INVESTMENT MANAGEMENT AND ADVISORY AGREEMENT
This AGREEMENT (this “Agreement”), is made as of the [•] day of [•], 2024, between GOLDMAN SACHS ASSET MANAGEMENT, L.P. (the “Investment Adviser”), a limited partnership formed under the laws of the state of Delaware, and West Bay BDC LLC, a limited liability company organized under the laws of the State of Delaware (the “Company”).

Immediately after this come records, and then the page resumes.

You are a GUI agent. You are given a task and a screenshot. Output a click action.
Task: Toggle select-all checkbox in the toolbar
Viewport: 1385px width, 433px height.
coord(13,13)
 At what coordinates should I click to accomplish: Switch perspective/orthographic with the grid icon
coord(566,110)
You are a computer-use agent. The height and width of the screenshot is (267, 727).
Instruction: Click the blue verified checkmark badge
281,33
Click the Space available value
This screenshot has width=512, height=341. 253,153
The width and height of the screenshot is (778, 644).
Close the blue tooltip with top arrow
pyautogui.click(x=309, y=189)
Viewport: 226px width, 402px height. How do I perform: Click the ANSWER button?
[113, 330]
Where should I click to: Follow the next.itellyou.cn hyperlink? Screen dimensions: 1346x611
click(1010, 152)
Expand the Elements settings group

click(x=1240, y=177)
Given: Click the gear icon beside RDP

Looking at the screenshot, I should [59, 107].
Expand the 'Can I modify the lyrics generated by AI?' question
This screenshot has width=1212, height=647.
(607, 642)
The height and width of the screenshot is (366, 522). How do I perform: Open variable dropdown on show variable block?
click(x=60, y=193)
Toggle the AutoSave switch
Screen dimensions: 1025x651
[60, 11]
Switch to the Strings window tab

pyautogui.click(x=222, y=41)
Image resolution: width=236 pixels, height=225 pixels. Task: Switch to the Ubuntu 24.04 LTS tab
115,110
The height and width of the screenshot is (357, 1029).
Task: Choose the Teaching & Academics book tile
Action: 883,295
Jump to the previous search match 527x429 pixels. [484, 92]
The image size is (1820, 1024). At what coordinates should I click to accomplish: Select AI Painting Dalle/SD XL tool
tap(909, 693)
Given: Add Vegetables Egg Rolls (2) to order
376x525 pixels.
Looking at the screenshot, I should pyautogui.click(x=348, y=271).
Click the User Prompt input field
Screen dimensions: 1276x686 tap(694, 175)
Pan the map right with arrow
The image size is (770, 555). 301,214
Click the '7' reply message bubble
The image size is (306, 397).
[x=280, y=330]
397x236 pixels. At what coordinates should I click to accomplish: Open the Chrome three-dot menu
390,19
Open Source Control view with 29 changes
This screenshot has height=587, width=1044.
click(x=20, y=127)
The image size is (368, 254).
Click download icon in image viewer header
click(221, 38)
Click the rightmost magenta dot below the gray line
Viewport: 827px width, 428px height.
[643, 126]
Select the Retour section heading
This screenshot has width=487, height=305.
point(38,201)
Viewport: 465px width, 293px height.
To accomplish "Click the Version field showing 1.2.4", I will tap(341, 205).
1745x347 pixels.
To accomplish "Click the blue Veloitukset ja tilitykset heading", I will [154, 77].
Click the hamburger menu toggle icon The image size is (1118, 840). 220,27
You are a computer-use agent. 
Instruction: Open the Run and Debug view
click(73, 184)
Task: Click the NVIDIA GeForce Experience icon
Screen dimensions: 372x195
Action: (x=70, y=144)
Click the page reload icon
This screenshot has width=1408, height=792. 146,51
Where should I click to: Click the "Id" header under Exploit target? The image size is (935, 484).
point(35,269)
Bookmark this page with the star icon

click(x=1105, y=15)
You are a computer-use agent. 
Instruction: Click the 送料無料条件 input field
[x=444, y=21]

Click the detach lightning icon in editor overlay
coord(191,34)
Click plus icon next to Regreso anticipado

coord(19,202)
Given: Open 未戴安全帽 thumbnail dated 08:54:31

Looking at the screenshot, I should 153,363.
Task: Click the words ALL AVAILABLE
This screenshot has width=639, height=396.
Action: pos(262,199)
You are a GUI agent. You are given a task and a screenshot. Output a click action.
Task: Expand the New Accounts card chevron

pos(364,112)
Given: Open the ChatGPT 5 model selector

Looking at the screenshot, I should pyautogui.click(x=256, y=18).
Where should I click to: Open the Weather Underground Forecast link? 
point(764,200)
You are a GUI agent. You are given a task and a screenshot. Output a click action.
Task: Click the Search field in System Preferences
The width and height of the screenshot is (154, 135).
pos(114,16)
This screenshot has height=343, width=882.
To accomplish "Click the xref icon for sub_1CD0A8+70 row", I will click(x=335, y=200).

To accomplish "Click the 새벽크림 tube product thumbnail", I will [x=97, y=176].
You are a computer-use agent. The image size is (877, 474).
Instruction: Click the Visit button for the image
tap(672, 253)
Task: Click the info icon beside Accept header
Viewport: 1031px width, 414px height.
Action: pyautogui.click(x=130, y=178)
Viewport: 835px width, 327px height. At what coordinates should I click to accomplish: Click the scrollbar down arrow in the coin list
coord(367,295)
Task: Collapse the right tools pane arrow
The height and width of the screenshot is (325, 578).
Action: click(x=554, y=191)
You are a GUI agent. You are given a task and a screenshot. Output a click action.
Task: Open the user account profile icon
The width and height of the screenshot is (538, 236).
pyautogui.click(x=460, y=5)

WHEREAS, the Company will elect to be regulated as a business development company (“BDC”) under the Investment Company Act of 1940, as amended (the “Investment Company Act”);
WHEREAS, the Investment Adviser is an investment adviser that is registered with the Securities and Exchange Commission (the “SEC”) under the Investment Advisers Act of 1940, as amended (the “Advisers Act”); and
WHEREAS, the Company desires to engage the Investment Adviser to furnish investment advisory services to the Company pursuant to the terms and conditions set forth in this Agreement, and the Investment Adviser wishes to serve as the investment adviser to the Company;
NOW, THEREFORE, in consideration of the premises and for other good and valuable consideration, the parties hereby agree as follows:
1. [Reserved].
2. Management Services.
(a) Subject to the supervision of the Board of Directors of the Company (the “Board of Directors”), the Investment Adviser will regularly provide the Company with investment research, advice and supervision and will furnish continuously an investment program for the Company consistent with the investment objectives and policies of the Company. The Investment Adviser will determine from time to time what securities or other investments (each such investment being called herein an “Investment” and collectively, “Investments”) shall be purchased for the Company, what Investments shall be held or sold by the Company, and what portion of the Investments shall be held uninvested as cash and cash equivalents, subject always to the provisions of the Company’s Certificate of Formation and the Limited Liability Company Agreement of the Company (as in effect from time to time, the “LLC Agreement”) and of the Investment Company Act, and to the investment objectives, policies and restrictions of the Company, as each of the same shall be from time to time in effect, and subject, further, to such policies and instructions as the Board of Directors may from time to time establish.
(b) The Investment Adviser is hereby authorized to cause the Company to make Investments, directly or indirectly through one or more subsidiaries or special purpose vehicles.